One service provided by AbstractList is the iterator, or rather the iterators, which are required by the java.util.List interface. The java.util.List interface specifies three methods which return iterators:


    Iterator iterator();
    ListIterator listIterator();
    ListIterator listIterator(int index);

AbstractList provides implementations for all three iterator methods, and also provides class implementations for the Iterator objects. One aspect of these Iterator classes is of particular interest to us, a mysterious field called modCount. The following behavior is described in the AbstractList comments:


[Talking about modCount]
     * If the value of this field changes unexpectedly, the iterator (or list
     * iterator) will throw a ConcurrentModificationException in
     * response to the next, remove, previous,
     * set or add operations.  This provides
     * fail-fast behavior, rather than non-deterministic behavior in
     * the face of concurrent modification during iteration.

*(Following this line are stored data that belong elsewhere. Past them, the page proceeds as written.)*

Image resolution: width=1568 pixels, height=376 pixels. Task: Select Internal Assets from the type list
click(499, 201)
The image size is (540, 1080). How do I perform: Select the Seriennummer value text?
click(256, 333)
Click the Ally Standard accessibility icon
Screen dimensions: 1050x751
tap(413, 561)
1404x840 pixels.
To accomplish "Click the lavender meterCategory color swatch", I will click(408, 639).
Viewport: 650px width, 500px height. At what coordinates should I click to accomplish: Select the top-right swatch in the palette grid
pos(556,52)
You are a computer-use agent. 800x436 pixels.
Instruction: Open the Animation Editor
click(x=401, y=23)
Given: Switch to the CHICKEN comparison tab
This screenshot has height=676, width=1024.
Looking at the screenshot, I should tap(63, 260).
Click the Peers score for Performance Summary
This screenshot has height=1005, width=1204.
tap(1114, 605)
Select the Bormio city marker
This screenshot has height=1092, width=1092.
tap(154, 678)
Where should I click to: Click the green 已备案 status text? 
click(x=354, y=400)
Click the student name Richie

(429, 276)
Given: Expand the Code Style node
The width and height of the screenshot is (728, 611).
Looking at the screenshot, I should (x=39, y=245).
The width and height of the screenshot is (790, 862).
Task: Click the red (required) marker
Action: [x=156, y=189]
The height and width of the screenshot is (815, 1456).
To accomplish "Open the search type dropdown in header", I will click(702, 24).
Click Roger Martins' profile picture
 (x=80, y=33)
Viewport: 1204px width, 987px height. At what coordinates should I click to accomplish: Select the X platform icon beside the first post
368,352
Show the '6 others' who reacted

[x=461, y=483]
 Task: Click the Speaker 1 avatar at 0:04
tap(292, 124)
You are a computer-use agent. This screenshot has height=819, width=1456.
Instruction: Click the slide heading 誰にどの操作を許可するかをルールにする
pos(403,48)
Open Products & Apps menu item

How does this work, and why is it useful?

Concurrency Problems

The issue under consideration is iterating through a collection while that collection may be being changed by another thread. This is a concurrency issue. In particular, what happens if thread 1 is iterating through a collection, and thread 2 changes the size of the collection at the same time, by adding or deleting an element. This is a classic concurrency problem which can result in one of four scenarios.

Corruption

The first scenario is to just do nothing about this concurrency problem. To frame this in terms of a database analogy, it would be the equivalent of performing updates to your database outside of the bounds of a transaction. If you are lucky, the iteration in thread 1 will occur before or after the collection update in thread 2, and nothing bad happens. However you obviously have a race condition, and it is likely that at some point the iteration will occur concurrently with the update. Then the outcome is undefined, usually leading to either a data corruption or some undefined error. For example, if one were to perform a concurrent delete, this may result in the iterator trying to access the element beyond the end of the now shorter collection, causing a IndexOutOfBoundsException. The other case to consider is a concurrent addition which may result in one element of the collection being missed out over the iteration. It also equally likely that other problems could occur, such as a NullPointerException due to the collection being resized requiring a new underlying array to be created and copied into. Normally, this "do nothing about it" scenario is not an acceptable solution. Returning to our analogy, current database technology imposes the constraint that one cannot update the database outside of the bounds of a transaction. Instead, it requires us to lock the resources while the update is being performed.